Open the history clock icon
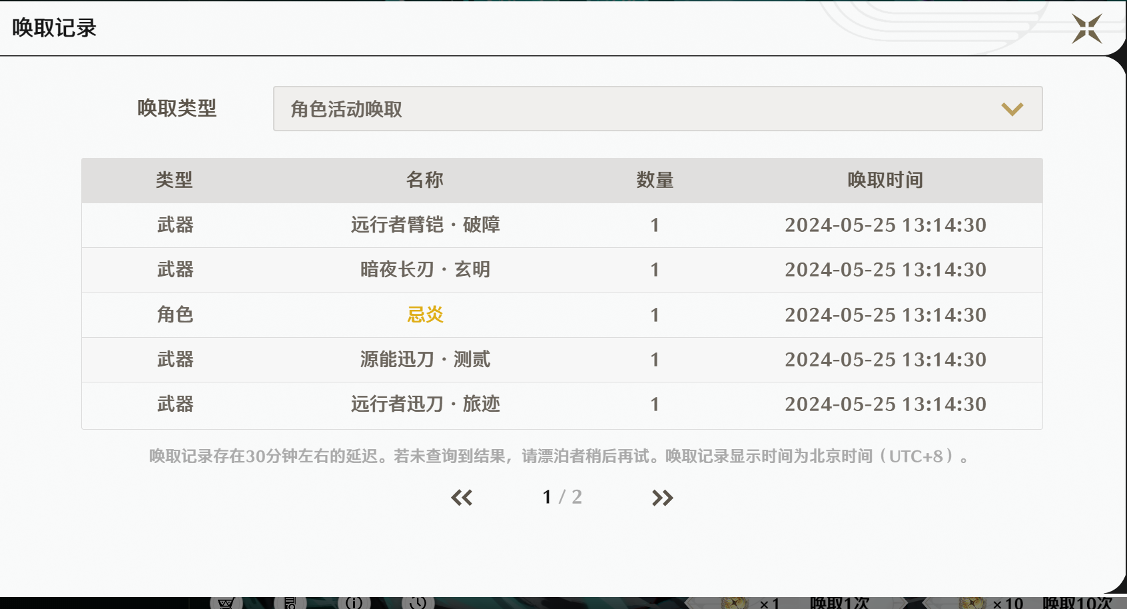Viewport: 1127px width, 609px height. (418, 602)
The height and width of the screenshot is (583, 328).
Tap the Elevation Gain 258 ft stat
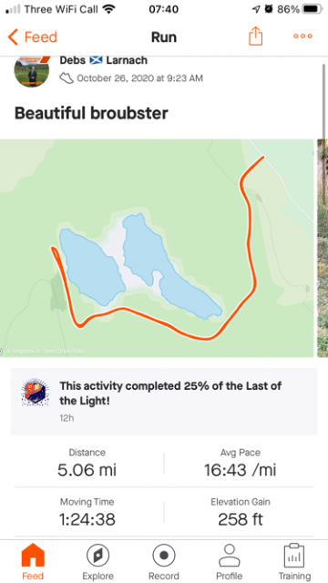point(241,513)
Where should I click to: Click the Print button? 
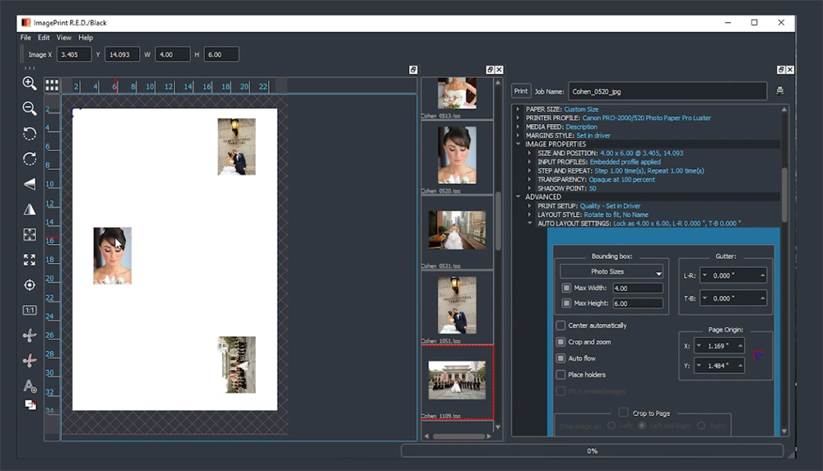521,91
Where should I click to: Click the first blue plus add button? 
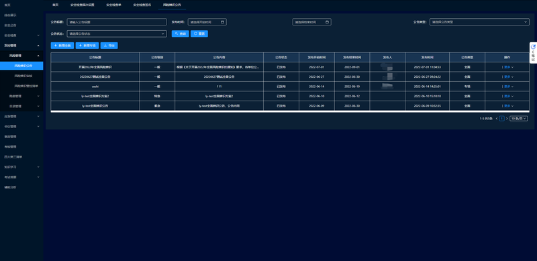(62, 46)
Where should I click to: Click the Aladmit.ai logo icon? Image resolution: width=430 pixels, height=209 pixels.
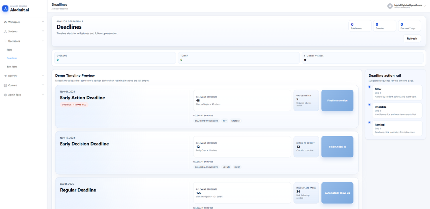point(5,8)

────────────────────────────────────────

→ **Task instructions**
Reproduce every line of the listing above word for word, and leave the pictures out.

→ **Full solution**
Open the history clock icon
Viewport: 1127px width, 609px height. (418, 602)
The height and width of the screenshot is (583, 328).
Tap the Elevation Gain 258 ft stat
point(241,513)
Where should I click to: Click the Print button? 
521,91
Where should I click to: Click the first blue plus add button? 
(62, 46)
Where should I click to: Click the Aladmit.ai logo icon? Image resolution: width=430 pixels, height=209 pixels.
point(5,8)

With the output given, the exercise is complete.